Bluesky meningkatkan putaran Seri A pada bulan Oktober 2024, dan sejak itu telah berkembang dari 13 juta pengguna menjadi lebih dari 43 juta. Bluesky mengatakan “Atmosphere” – ekosistem pembuat, aplikasi, dan pengguna di atproto – juga telah berkembang.

“Setiap minggu, orang menggunakan lebih dari seribu aplikasi yang dibangun di atas atproto,” kata pernyataan itu. “Setiap bulan, kami melihat lebih dari 400.000 unduhan SDK. Saat ini, The Atmospheric berisi sekitar 20 miliar catatan publik – postingan, suka, komentar, dan interaksi lain yang menghidupkan ekosistem.”

Bluesky pertama kali diumumkan pada tahun 2019 sebagai proyek yang didanai Twitter yang bertujuan untuk menciptakan “standar media sosial yang terbuka dan terdesentralisasi”. Ini dimulai sebagai aplikasi khusus undangan dan memiliki lebih dari 3 juta pendaftaran sebelum menjadi akses terbuka.

Graber telah memimpin platform media sosial terdesentralisasi sejak tahun 2021, setelah mengerjakannya saat masih berupa proyek penelitian.

Pada tanggal 9 Maret, dia mengatakan bahwa Bluesky membutuhkan “operator berpengalaman yang fokus pada penskalaan dan eksekusi”, sementara dia kembali melakukan yang terbaik – “membangun hal-hal baru”.

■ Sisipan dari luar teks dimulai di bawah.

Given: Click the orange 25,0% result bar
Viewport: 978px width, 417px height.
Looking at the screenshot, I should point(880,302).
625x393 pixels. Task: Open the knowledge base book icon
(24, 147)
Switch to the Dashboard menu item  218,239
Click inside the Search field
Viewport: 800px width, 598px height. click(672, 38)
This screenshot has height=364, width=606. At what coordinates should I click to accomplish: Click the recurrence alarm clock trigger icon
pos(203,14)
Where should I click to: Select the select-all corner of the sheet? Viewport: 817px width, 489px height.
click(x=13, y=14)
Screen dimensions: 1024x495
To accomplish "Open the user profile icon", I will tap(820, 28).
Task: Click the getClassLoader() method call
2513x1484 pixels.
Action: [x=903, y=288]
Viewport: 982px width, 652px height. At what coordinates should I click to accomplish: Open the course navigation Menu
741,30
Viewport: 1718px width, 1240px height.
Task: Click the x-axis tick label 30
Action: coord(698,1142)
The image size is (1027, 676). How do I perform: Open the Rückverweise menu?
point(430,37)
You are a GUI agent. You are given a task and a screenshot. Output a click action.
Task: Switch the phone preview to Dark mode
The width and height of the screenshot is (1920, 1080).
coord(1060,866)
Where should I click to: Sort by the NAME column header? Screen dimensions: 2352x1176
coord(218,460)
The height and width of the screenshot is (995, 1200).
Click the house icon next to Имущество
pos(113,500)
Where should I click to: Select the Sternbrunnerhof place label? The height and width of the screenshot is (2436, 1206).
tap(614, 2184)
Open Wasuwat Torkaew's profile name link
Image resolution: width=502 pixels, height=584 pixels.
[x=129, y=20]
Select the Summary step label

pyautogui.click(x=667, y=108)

“Sebagai bagian dari transisi ini, Toni Schneider, mantan CEO Automattic (perusahaan di balik WordPress) dan mitra di True Ventures, akan bergabung dengan tim kami sebagai CEO sementara, sementara dewan direksi kami sedang mencari kepala eksekutif permanen,” kata Graber.

Ketika kepemilikan Elon Musk atas X menyebabkan penghapusan moderator dan suara-suara ekstrem yang sebelumnya dilarang diizinkan kembali ke platform, banyak yang berbondong-bondong menggunakan Bluesky sebagai jejaring sosial yang lebih cocok, dan jaringan tersebut mengalami pertumbuhan pengguna yang pesat. Namun, belakangan ini pertumbuhannya agak melambat, meskipun basis penggunanya cukup besar yaitu 43 juta.